Brand new, paid close to $400 for it.
It feels very comfortable, slide's great, holds 14+1, came with 2 mags and a $50 rebate and 2 extra mags with the rebate. I couldnt pass up the deal. I've read good reviews about this gun, unfortunately I havent been out to shoot yet.

Anyone have one? Shot it?


----------



## Dsig1 (Dec 23, 2007)

I have a S&W .40 VE. I love it. Check out posts and pictures under a thread called "Sigma owners step in".


----------



## Baldy (Jun 21, 2006)

I have one and hated the 11lb trigger pull on it at frist. But that's down to about 7 or 8lbs now. One thing about it is has never failed to fire or eject since I have had it. It's a little bit different style of shooting than I was used to. I can keep it in a pie plate at 30' and that's good enough for me.:smt033


----------



## JRI (Mar 3, 2008)

I have both the 9VE and 40VE and love them both,very good quality firearms with an excellent price and rebate!

Now if they would come out with a .45ACP and a 10mm Sigma,they would make great companions for my Colt 1911 and S&W 610 6.5" revolver!


----------



## Tripp Doogan (Mar 9, 2008)

JRI said:


> I have both the 9VE and 40VE and love them both,very good quality firearms with an excellent price and rebate!


I might look into the "9VE" too. I was aiming at buying a 45, but the ones I saw were too high in price, and this 40 cal VE was looking real inticing (then the salesman told me about the rebate, and that sealed the deal).

Still wantin' a 45, but I'm happy with my S&W 40.


----------



## JRI (Mar 3, 2008)

Tripp Doogan said:


> I might look into the "9VE" too. I was aiming at buying a 45, but the ones I saw were too high in price, and this 40 cal VE was looking real inticing (then the salesman told me about the rebate, and that sealed the deal).
> 
> Still wantin' a 45, but I'm happy with my S&W 40.


The 45 is an excellent cartridge indeed! I have shot many thousands of rounds of it and thoroughly enjoy it.

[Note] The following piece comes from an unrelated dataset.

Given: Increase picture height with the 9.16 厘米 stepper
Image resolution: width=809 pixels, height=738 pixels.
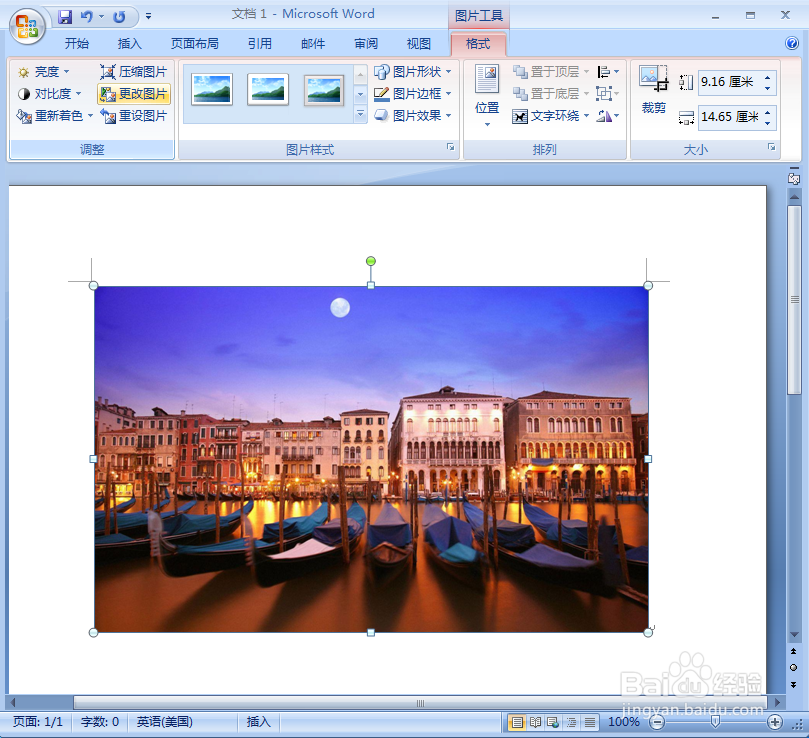Looking at the screenshot, I should (768, 76).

I have found myself shooting my 9VE alot more,recently, than my 45 mainly because it a cheaper for me to handload for..I get 1000 9mm bullets for about the same price as 500 45 bullets. The 40 caliber bullets are somewhere in the middle of that price range.

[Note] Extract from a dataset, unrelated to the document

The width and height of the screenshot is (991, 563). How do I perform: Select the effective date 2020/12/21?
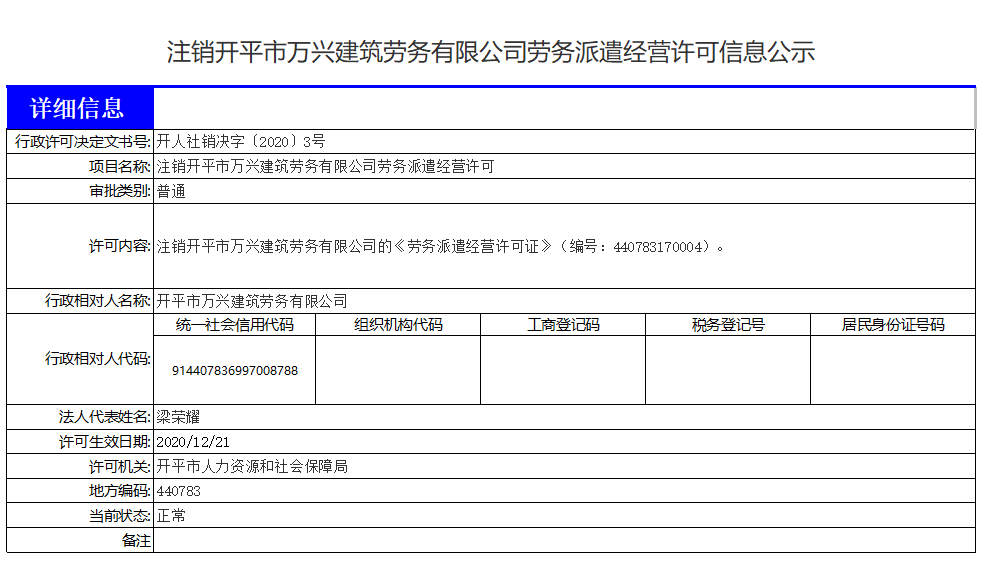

I highly recommend that you buy a 9VE because I believe you will enjoy shooting it as much as your 40VE.

I managed to get to the range this morning and put some rounds thru my 40VE and found that it shoots as good as my 9VE,but with a little more recoil and muzzle lift. I heard somewhere that the low price and rebates will come to an end in April.:smt076


----------